# QUOTED TEXT
--- START ---

CHRIST'S GLORY KNOWN IN OUR HEARTS
CHRIST’S GLORY KNOWN IN OUR HEARTS
2 Peter 1: 16 - 21; 2 Peter 3: 8 - 18
CAC I was thinking, in suggesting these scriptures, of the great spiritual reality of the glory of our Lord Jesus Christ being known in our hearts at the present moment, so that all that is yet future, a matter of prospect actually, really governs us.
Ques Do you mean the present glory and majesty as Peter describes it?
CAC Yes. One would gather that the day dawned for the three when they were on the holy mount; they got a glimpse of it beforehand. What the three disciples got on the holy mount is what God would have us to have. They got a special and private view of the kingdom as centred in the Lord Jesus Christ, and it is our privilege at the present time to have what we may speak of as a private view. We are taken apart from the world and set on a spiritual elevation. It is the privilege of the saints at the present time to be on a spiritual elevation from which we get immediate vision of the glory of our Lord Jesus Christ, and in our affections we anticipate what is future.
Ques Do you mean the whole outlook of the saints, or only certain moments of privilege?
CAC I meant the whole outlook, because it is not a question of special moments of privilege, but a definite point being reached, as Peter says, “Until the day dawn and the morning star arise in your hearts”. The proper privilege of the saints is that the day has dawned and the morning star has arisen in their affections.
Ques Does it mean that the day has begun already?
CAC I thought so; that was what “our beloved brother Paul” said: we are “sons of light”, and we are “of the day”
([p. 305] 1 Thessalonians 5: 5, 8).
Rem Though the kingdom had not come publicly it had come for the three.
CAC Yes. If you put together the three narratives in the gospels you will find that in Matthew it is the kingdom in prospect, the Son of man coming in His kingdom; it has not actually come yet. In Mark it is the kingdom in power; that seems to lie in purity, for attention is called to the whiteness of His garments. In Luke it is the kingdom in pattern; all the features that would be seen in His saints as in the kingdom are patterned in the Son of God. One feels what an extraordinary favour from God it is to be abstracted from all the influences of the present time and world, to be brought apart and initiated into this wondrous reality, so that we get in a spiritual way immediate vision of the glory, as J.N.D. says in his note (f) to this passage. This belongs to people who are on the holy mount. We get allusions in the Psalms to the hill of God’s holiness; no doubt there is a moral force in it. We read too about the mountain of Jehovah’s house (Isaiah 2: 2); there is a moral elevation, and we are all conscious when we come under the influence of these precious realities that the world and its atmosphere are far beneath us.

--- END ---

# EXERCISE INSTRUCTIONS
Answer these questions about the discussion of Christ's glory:
1. Which two passages from 2 Peter are listed under the heading?
2. In which gospel does CAC say the kingdom is shown "in power"?
3. Which verse in Isaiah is cited for the mountain of Jehovah's house?
The material has no connection to the discussion of Christ's glory.

# PROVIDED MATERIAL
--- START ---

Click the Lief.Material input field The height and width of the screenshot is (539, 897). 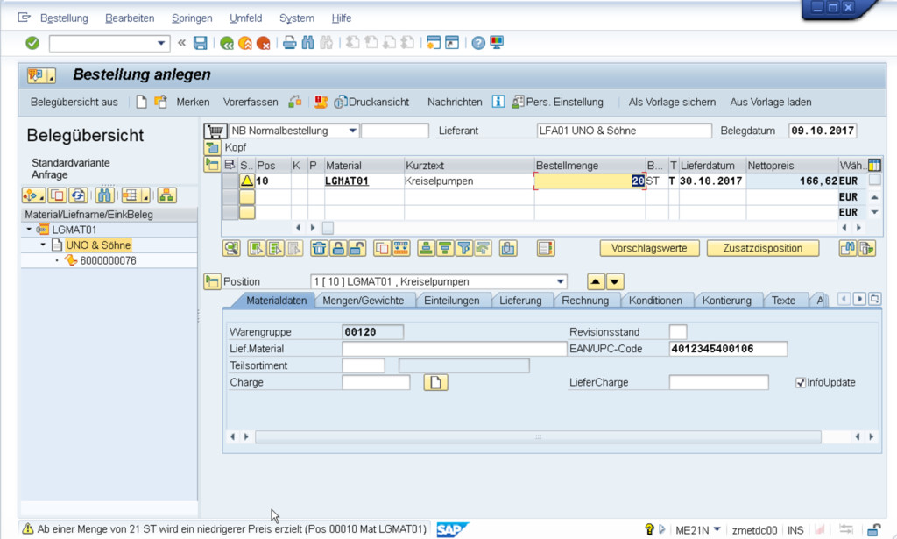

--- END ---

# SOLVED PROBLEM
1. 2 Peter 1: 16 - 21 and 2 Peter 3: 8 - 18.
2. Mark.
3. Isaiah 2: 2.